Editors at National Review Online offer advice to the Federal Reserve.

Democrats have wanted to take a victory lap on inflation for a while now, with many in the media more than willing to join them. We were never fooled. Yesterday’s inflation report provides more evidence that the U.S. still isn’t out of the woods on inflation, and the Federal Reserve must stick to its tighter monetary policy.

Consumer-price inflation was 3.1 percent year over year in January, according to the Bureau of Labor Statistics. That’s still well above the Fed’s stated goal of 2 percent in the long run. And annual inflation has been stuck at 3 percent or above for eight consecutive months now.

Removing the volatile categories of food and energy yields an even worse annual inflation rate of 3.9 percent.
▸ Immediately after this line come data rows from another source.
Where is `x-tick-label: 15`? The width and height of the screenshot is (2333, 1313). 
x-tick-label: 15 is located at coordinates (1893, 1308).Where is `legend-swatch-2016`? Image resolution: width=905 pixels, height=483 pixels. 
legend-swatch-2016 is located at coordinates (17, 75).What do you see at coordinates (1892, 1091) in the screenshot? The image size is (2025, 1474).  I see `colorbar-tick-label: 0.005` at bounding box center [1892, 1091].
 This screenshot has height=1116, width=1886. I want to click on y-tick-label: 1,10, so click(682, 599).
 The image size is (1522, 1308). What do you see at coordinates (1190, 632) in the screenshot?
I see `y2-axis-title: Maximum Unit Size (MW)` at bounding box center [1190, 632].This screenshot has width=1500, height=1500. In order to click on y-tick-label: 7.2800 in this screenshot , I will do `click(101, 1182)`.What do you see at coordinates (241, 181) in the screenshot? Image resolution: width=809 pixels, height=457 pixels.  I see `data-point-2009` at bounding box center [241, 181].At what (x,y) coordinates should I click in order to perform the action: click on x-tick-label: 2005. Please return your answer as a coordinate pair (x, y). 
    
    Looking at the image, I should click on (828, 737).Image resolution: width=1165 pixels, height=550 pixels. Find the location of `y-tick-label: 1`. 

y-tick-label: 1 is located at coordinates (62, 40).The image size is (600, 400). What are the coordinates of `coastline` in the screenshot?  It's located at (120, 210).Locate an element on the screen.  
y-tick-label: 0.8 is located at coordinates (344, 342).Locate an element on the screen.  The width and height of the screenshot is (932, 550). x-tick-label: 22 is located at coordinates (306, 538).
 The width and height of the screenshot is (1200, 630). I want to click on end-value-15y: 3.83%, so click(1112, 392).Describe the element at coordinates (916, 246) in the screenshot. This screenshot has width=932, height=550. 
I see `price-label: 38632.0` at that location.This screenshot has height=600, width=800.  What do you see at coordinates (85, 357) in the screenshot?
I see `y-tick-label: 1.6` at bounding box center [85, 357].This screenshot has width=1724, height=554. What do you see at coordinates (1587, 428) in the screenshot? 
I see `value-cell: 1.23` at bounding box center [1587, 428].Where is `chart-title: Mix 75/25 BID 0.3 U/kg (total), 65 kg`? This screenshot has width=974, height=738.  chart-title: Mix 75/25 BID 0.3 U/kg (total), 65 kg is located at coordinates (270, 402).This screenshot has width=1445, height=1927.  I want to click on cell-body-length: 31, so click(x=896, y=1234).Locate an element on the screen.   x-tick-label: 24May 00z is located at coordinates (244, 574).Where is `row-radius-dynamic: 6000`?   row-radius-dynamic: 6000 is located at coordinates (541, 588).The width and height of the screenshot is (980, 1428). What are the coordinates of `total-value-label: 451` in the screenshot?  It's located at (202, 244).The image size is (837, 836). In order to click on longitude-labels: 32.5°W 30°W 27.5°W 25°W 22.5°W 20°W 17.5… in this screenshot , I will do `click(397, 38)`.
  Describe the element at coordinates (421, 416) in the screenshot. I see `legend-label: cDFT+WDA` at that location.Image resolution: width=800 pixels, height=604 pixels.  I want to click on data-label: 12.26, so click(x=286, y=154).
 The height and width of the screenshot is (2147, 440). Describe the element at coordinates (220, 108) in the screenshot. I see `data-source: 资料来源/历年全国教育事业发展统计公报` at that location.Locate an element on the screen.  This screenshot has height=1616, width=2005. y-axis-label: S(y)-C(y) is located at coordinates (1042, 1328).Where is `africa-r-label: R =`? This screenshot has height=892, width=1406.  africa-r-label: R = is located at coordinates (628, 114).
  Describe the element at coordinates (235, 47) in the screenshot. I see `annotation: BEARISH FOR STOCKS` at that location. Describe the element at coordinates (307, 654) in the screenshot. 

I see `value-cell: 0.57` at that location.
The energy component of the consumer-price index is still negative year over year, so it is pulling overall inflation down, not pushing it up as it was when inflation was rising. That means if something changes in the energy market (anyone’s guess as to what that might be) and prices start to rise, overall inflation will begin to take off again. And the Fed can’t blame the rascally energy market for its continued failure to hit its inflation target.

The decline in inflation that began in the summer of 2022 has petered out. If inflation continues to hang around 3 percent, expect increasing pressure from some quarters to redefine the inflation target. A 3 percent inflation target has been proposed in the past, but it is not a solution.

There’s nothing magical about the number 2, but credibility is vital for a central bank. The Fed set its target at 2 percent, and Jerome Powell has maintained that that is the target in basically every public utterance he has made. To abandon that target now would be to admit that the Fed will allow itself to be swayed by, well, nothing — unemployment remains low, and there hasn’t been a recession.